About 15 years ago, when I had way more hair, I was a Gen-X slacker who worked in community theater. I worked with two separate theaters.
One was a community theater led by a larger-than-life man, a big, loud, bossy guy named David who was a teddy bear inside. He was Dom DeLuise and Harvey Fierstein combined! I did some acting for him and I’ll admit, I was not a captivating presence on stage; David mockingly nicknamed me “Captain Energy”.
I did some backstage work for him as well, through some very emotional shows (“Falsettos” being one – if you can get through that without bawling, you’re either dead or not human). And I remember one rehearsal where he sat quietly in the first row, talking to some actors who just were not getting it.
And he said: Theater is the art of making us believe. We must block our movements and pay attention to lighting, but don’t overwhelm yourself with worry about those things. Live the words and make us believe. Don’t tell us, SHOW us. Your character is a mystery – unfurl that mystery slowly and beautifully. Take away all of the technical distractions around you and make it happen. Pretend everything around you is a black curtain and you must make everything come alive. Magical words I have often thought about, because all theater is the art of making us believe.
The second group was a group of more seasoned technical people in a theater with a bigger budget. This theater did cutting-edge work (if there were naked men in a play on stage in this city, it was likely at this theater).
They were good at what they did, and our shows were amazing. And yet, something was off.
As I observed these people at other shows, I realized what had happened: They were unable to leave their roles as directors, stage managers, and crew. They had lost their ability to believe, to enjoy, to ride along with the performance.
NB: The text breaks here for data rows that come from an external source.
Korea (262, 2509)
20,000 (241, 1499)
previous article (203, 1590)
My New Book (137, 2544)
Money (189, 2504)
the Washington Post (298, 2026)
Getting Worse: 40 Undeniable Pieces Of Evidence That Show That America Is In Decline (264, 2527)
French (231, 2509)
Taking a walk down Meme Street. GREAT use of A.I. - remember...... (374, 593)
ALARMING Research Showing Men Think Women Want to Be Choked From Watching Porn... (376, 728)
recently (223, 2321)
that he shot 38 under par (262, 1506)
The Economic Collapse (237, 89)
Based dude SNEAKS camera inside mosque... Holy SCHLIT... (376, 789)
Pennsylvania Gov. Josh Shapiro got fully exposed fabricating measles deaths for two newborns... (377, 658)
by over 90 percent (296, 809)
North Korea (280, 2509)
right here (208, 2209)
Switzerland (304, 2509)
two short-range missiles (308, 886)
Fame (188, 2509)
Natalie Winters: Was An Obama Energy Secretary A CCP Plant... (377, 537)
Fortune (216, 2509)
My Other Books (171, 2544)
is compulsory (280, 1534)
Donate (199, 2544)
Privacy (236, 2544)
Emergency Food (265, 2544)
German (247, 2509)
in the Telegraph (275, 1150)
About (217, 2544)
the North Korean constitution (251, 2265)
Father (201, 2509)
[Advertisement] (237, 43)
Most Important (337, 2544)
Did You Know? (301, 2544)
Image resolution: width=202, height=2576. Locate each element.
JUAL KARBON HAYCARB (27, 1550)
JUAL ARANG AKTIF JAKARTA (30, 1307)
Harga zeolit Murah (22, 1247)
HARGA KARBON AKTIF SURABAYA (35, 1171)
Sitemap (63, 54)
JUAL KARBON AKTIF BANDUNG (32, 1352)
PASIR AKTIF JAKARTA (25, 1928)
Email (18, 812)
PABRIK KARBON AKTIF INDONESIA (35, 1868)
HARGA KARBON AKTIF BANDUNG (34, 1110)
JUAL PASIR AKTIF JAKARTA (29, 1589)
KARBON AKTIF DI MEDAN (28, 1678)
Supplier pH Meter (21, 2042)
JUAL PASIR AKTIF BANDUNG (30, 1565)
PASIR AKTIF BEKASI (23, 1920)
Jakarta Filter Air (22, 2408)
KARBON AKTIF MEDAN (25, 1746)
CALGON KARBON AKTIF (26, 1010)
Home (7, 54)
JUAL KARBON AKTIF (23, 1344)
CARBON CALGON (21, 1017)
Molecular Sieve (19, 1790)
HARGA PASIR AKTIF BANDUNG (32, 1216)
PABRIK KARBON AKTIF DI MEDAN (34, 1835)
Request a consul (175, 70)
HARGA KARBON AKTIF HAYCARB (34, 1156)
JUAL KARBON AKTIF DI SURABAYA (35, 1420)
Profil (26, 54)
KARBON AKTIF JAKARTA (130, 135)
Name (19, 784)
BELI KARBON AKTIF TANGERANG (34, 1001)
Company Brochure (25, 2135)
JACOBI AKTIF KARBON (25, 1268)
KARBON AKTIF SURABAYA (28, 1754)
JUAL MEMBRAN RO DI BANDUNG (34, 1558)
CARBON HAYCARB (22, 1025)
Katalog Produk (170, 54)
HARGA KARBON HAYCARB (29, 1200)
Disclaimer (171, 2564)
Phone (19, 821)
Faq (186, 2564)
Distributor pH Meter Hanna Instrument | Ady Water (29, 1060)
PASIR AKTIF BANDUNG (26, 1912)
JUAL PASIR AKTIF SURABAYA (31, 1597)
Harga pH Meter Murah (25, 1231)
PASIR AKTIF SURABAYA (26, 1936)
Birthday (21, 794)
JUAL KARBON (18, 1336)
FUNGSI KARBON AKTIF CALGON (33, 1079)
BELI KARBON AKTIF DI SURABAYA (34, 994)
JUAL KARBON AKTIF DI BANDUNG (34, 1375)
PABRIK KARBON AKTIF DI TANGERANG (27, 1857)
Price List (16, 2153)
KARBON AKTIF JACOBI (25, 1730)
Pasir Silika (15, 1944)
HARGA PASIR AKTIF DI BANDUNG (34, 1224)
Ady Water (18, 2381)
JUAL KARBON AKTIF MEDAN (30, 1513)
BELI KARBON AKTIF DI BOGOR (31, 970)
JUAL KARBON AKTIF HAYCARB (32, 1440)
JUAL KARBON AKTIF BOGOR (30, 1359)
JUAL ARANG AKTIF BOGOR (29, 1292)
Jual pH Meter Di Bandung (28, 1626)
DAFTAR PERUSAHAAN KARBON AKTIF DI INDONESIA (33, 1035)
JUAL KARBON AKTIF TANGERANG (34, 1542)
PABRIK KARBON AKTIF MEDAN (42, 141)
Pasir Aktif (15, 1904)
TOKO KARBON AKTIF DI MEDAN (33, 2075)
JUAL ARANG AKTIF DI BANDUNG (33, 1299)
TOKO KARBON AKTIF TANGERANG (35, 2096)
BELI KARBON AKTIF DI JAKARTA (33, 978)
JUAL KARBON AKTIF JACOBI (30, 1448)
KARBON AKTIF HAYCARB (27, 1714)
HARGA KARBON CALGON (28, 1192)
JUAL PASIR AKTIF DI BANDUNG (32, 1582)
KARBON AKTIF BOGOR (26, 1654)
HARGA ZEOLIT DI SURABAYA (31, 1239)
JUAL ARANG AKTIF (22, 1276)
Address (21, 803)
It was lost under a mountain of criticism from them. It may not have been their show, but they had notes for actors, lighting and costume directors, and sound technicians in their head.
We see this with filmgoers, with people out to dine…..an inability to take in the experience without taking it apart as it happens.
Now, this blog and many others wouldn’t exist if we didn’t have these behind-the-scenes things to talk about, so for me to say all this must come across as fairly schizophrenic. I’m not suggesting that we should be kept in a cone of silence . Especially at this stage of the game, when daytime is literally fighting to survive, knowing what decisions TPTB are making, and WHY, is important.
I just wonder if knowing all of this hasn’t made many of us jaded. Listen, I’m not suggesting that the shows are masterpieces right now. Many of the shows are in creative limbo trying to redefine themselves, and all of them have had jaw-droppingly bad story. But I think we as viewers have become very cynical. We tear even the tiniest parts of the show apart for examination and criticism. I think a legitimately good storyline sometimes gets lost in the mix. We’ve become so conditioned for disappointment that I don’t know that some of us are still open to the beauty of a great moment – a romantic kiss, a great plot reveal, a family reunion, a villian taking action.
I am making the effort these days to ignore the artifice, to not worry that I might be able to see the strings Peter Pan flies on, or that the door on stage doesn’t quite close. I am trying to be open, to listen to the words and the actors showing me what is happening in their character’s mind and heart. I am trying, very hard, to BELIEVE.